Let the original sequence three numbers are a, a + 3, and a + 6.

If the first number is increased by 1, the second increased by 6 , and the third by 19

So, the geometric sequence three numbers are a + 1, a + 9, and a + 25.

Above numbers following geometric sequence so, t₂ / t₁ = t₃ / t₂

(a + 9)/(a + 1) = (a + 25)/(a + 9)

Cross multiplication.

(a + 9)(a + 9) = (a + 25)(a + 1)

FOIL method: the product of two binomials is the sum of the products of the First terms, the Outer terms, the Inner terms and the Last terms.
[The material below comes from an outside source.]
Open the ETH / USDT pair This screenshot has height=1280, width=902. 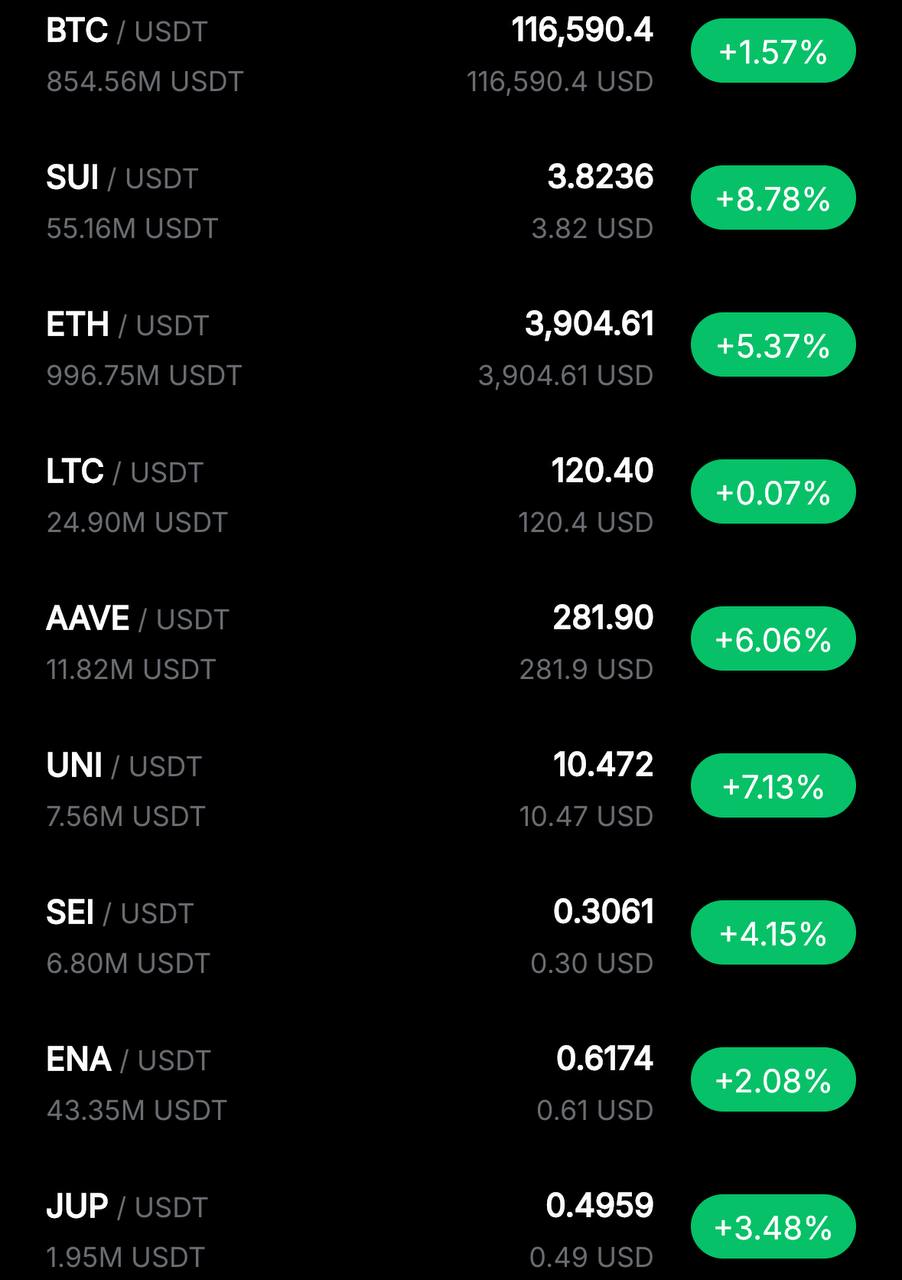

a² + 9a + 9a + 81 = a² + 1a + 25a + 25

a² + 18a + 81 = a² + 26a + 25

Subtract a² from each side.

18a + 81 = 26a + 25.

Subtract 18a from each side.

81 = 8a + 25

Subtract 25 from each side.

8a = 56

Divide each side by 8.

a = 7.

Therefore the original sequence is 7, 10, 13.

The geometric sequence is 8, 16, 32.